OPTIMIZING FETAL HEALTH ASSESSMENT WITH AI-DRIVEN UMBILICAL CORD CLASSIFICATION VIA 2-D DOPPLER ULTRASOUND IMAGING

The fetal umbilical cord is an essential organ that connects the fetal to the placenta, supplying oxygen and food while removing waste. It is constructed of blood vessels that are enclosed in a gelatinous material. Ultrasound imaging provides real-time images of inside organs using sound waves, which helps in prenatal diagnosis and fetal development monitoring. In this research, we aim to develop a novel Artificial intelligence (AI)-driven umbilical cord classification model through 2-D Doppler ultrasound imaging. We proposed an innovative Dwarf Mongoose tuned Versatile Random Forest (DM-VRF) for classifying the umbilical cord based on ultrasound images. Initially, we gathered a dataset with 2-D Doppler ultrasound images, to train our model. Image Normalization algorithm is implemented to pre-process the gathered data. We extracted the crucial features from the processed data using a histogram of oriented gradients (HOG). This innovative approach leverages the significant behaviors of the DM algorithm to refine the performance and the accuracy of a classification model.
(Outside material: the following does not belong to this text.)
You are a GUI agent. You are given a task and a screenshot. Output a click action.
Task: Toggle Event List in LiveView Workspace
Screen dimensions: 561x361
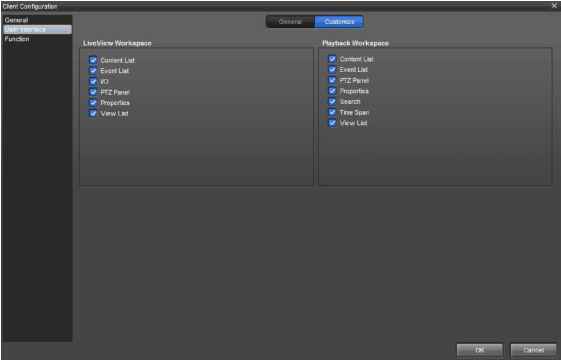point(93,71)
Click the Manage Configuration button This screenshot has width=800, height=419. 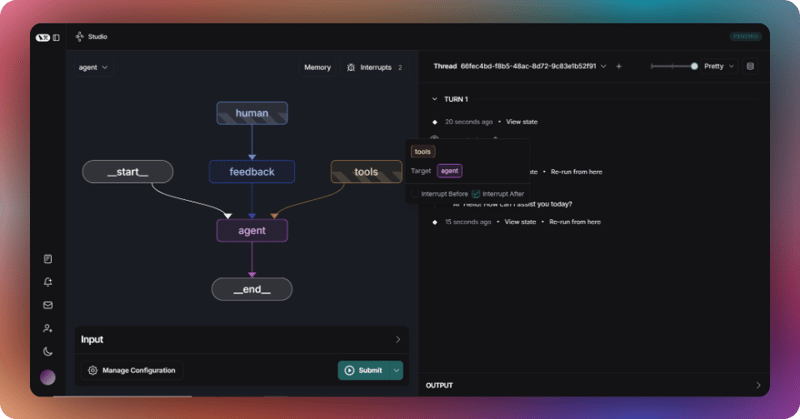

The suggested approach is implemented in Python software, during the result analysis phase, we employed various parameters such as accuracy, Receiver operating characteristic (ROC), precision and recall to evaluate classification effectiveness. To determine the efficacy of the proposed approach, we performed a comparison study with other existing methods. The experimental findings show that the suggested model performs better than traditional methods for using image analysis to categorize the umbilical cord.